Текст:
В.Асафьев рассказывал о том, как ему однажды пришлось на заре его деятельности, читая лекцию о "Князе Игоре", сесть к роялю и сыграть фрагмент хора "Мужайся, княгиня!" И вдруг среди слушавших лекцию поднялась чья-то могучая, богатырская фигура и направилась к лектору."Вы что это играете? А? Разве это тот темп, тот характер? А знаете ли, как САМ играл это место? Я ведь часто слышал эту сцену в авторском исполнении за роялем". (Слово "сам" было произнесено весьма значительно, так как речь шла о А.П.Бородине.) И В.В.Стасов (а это был он) тут же наглядно показал Асафьеву у рояля, как Бородин умел в этом месте передать неукоснительную, равнометричную и без малейшей торопливости в движении поступь восьмых. Оказывается, в авторской интерпретации хор "Мужайся, княгиня" исполнялся в крайне сдержанном, медленном темпе, без каких-либо отклонений, особенно в сторону ускорения. Монументальность музыки, неукоснительность драматического нагнетания, непреложно идущего об руку с нарастанием динамическим, весь этот эпизод, вплоть до слов княгини ("Нет, нет... Не верю..."), должен идти в едином темпе. канон у скрипок должен прозвучать тяжеловесно, корсаковские штрихи струнных здесь должны быть соответственно поняты и прочувствованы дирижером.
Тогда же Стасов, заговорив о Бородине, привел тому же Асафьеву другой случай укоренившейся неправильности в трактовке многих дирижеров. на этот раз речь зашла о "Половецких плясках". Там, после "Пляски мальчиков" (6/8), при переходе к дирижер-цифре "0" (Mоderаtо^ аllа breve) Бородин, оказывается, требовал полного единства темпа и обращал при этом внимание на свои метрономические указания. Иначе говоря, вновь появляющаяся тема "Улетай на крыльях ветра", на этот раз изложенная вдвое большими по длительности нотами (случай, подобный встречающемуся в песне бояна "Жених воспламененный..."), должна находиться в строгом кратном темповом соответствии с предшествующим материалом. А ведь как часто именно здесь у многих исполнителей темп "Пляски..." неожиданно размякает, расползается и приводит к новому и всегда вялому темпу.
***
... Не могу себе теперь простить своей недостаточной пытливости, своей внутренней лени, помешавшей в свое время более настойчиво переспросить, выведать у тех, кто это знал, подробности оставшихся недоговоренными историй, событий, фактов.

Исходные данные:

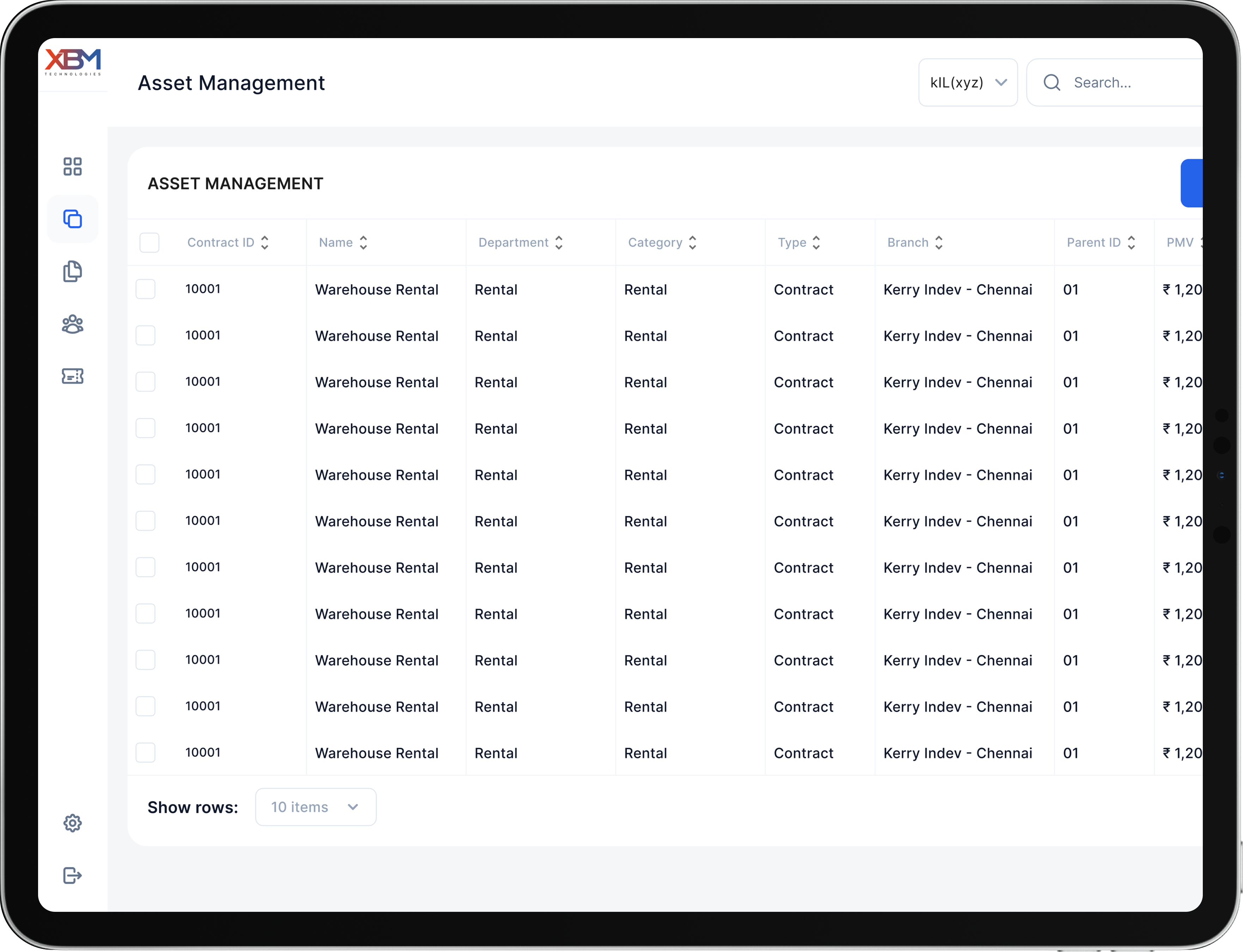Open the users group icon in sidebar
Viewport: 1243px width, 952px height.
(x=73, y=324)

Задание:
Можете дословно переписать отрывок из текста о Бородине, приведенного выше, начиная со слов «Тогда же Стасов, заговорив» и заканчивая словами «всегда вялому темпу.»?

Полный ответ:
Тогда же Стасов, заговорив о Бородине, привел тому же Асафьеву другой случай укоренившейся неправильности в трактовке многих дирижеров. на этот раз речь зашла о "Половецких плясках". Там, после "Пляски мальчиков" (6/8), при переходе к дирижер-цифре "0" (Mоderаtо^ аllа breve) Бородин, оказывается, требовал полного единства темпа и обращал при этом внимание на свои метрономические указания. Иначе говоря, вновь появляющаяся тема "Улетай на крыльях ветра", на этот раз изложенная вдвое большими по длительности нотами (случай, подобный встречающемуся в песне бояна "Жених воспламененный..."), должна находиться в строгом кратном темповом соответствии с предшествующим материалом. А ведь как часто именно здесь у многих исполнителей темп "Пляски..." неожиданно размякает, расползается и приводит к новому и всегда вялому темпу.